The reality is this, according to McGowan: “We’re in a new era and we need a new approach to preparing grads for today’s workplace. The bottom line is there aren’t enough decent jobs for graduates. That’s been the case for decades but we can’t come to terms with it, it’s too scary. So we continue to try to recreate the 1970’s and it’s our graduates who are paying the price for it, he says.”

It’s not all bleak says McGowan, who says he’s encouraged by the few colleges and universities who are doing a good job in this area and the entrepreneurial spirit being shown by some of today’s graduates is also encouraging. But there is still work to be done.

“Our graduates are one of the most important assets we have, but we’ve been squandering that asset for decades,” says McGowan. “Instead of being outraged at the number of our graduates who are unemployed or underemployed, we’ve become complacent about it, accepting it as the new normal. The cost of our complacency to the economy must be huge.”

So what exactly is leaving today’s college graduate loaded with debt and without a job? Some things to consider:

  1. Old School Approach: Many colleges and universities – and tenured professors – focus on theory, textbooks, and decades old educational strategies. For example, take the journalism students at one Midwest university. They spent their college years fretting over a Mass Communications law class that 90 percent of graduates never referenced after graduation. Meanwhile, forward-thinking journalism students were getting practical experience and “clips” working at the student newspaper. What got them the job? Not the A in Mass Communications Law. It was the clips and proof of success writing, reporting and showing basic journalism skills required to start in the career.
  2. Not focused on jobs: Colleges and universities don’t focus on helping people get jobs. They focus on education – passing classes and a “general” education that is supposed to prepare them for the real world. The real world is not done in textbooks. More coursework should be based on completing internships, on-the-job training and apprenticeships. That’s why two-year technical college degrees are so valuable – and affordable. They spend their educational career actually using the machines, programs and technology they will need to succeed once they start working in manufacturing, for example. They have on-the-job training so when they apply for jobs they have professional connections and experience to step in and make an immediate impact. College does not demand on-the-job training, which makes no sense.
  3. Failure to prepare for basic job search skills: As McGowan referenced, many colleges don’t require students to write resumes, practice interviewing or even require internships to graduate (although that is pretty rare these days). They fail to train on basic business skills essential to success in any profession, instead relying on the “college experience” to provide the real-world experience. College is the furthest thing from the real world.
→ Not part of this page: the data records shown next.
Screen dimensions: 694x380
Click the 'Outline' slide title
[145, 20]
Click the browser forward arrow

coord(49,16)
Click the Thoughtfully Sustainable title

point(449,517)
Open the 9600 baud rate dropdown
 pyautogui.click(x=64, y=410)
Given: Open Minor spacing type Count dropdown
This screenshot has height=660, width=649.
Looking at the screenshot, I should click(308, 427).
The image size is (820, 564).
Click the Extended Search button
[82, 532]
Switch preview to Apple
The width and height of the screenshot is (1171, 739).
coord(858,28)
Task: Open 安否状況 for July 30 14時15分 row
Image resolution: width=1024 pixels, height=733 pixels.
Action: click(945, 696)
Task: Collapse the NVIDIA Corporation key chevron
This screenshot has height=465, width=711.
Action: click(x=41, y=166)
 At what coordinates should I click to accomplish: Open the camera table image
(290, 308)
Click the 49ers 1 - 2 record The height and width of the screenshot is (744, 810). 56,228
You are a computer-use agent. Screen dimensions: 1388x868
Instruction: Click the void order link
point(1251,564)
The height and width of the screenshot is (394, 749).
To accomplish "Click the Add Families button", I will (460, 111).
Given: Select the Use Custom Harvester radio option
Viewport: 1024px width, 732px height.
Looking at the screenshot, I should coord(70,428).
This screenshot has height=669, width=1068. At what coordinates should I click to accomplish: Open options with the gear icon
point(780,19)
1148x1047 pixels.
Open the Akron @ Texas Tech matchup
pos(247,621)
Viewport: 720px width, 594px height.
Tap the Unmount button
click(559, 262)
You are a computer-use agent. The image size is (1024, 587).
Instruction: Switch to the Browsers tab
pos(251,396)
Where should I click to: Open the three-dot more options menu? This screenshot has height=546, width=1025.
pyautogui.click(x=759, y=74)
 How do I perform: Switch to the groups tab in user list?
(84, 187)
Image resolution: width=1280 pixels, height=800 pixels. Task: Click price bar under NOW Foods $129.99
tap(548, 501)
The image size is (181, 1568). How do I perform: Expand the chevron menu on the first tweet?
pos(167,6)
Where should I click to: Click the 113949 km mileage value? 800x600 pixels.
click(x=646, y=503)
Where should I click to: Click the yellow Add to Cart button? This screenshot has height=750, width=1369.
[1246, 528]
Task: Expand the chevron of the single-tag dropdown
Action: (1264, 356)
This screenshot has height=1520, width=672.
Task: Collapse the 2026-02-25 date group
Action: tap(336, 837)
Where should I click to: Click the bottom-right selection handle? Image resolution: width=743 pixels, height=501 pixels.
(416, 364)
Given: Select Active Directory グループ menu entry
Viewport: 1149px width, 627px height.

Nathan Hatch, the President of Wake Forest University, commented on the approach universities take towards their career-services area: “For years, most liberal-arts schools seemed to put career-services offices somewhere just below parking as a matter of administrative policy.” He has made the career-services area at Wake Forest University a top priority and has allocated the resources needed to ensure its’ success.

Michael S. Roth, the President of Wesleyan University, has created a new career center prominently located on campus and wants the career program “to work with our students from the first year to think about how what they’re learning can be translated into other spheres.”

Six U.S. undergraduate business schools require students to attend classes that prepare them for the process of finding work and they must complete these classes before they can graduate.

Six U.K. further education colleges are working with venture capitalists and entrepreneurs to help their graduates create their own jobs. Fintan Donohue, the head of one of them said: “Everyone is in favor of entrepreneurship, but what we’re saying is that colleges like ours need to embrace an entrepreneurial culture.”

Having a degree, even from a top-tier university isn’t going to help graduates find employment in their field unless they’ve also been given the tools and strategies they need to understand today’s workplace and how to succeed in it, says McGowan. It’s time we demanded that they be given these tools and strategies.

“What these examples show is that there’s no excuse for sending our graduates out into the workplace as unprepared as they are currently,” says McGowan.

Written by

Matt Krumrie is a career columnist and professional resume writer who has been providing helpful information and resources for job seekers and employers for 15+ years. Learn more about Krumrie via, connect with him on LinkedIn ( and follow him on Twitter via @MattKrumrie.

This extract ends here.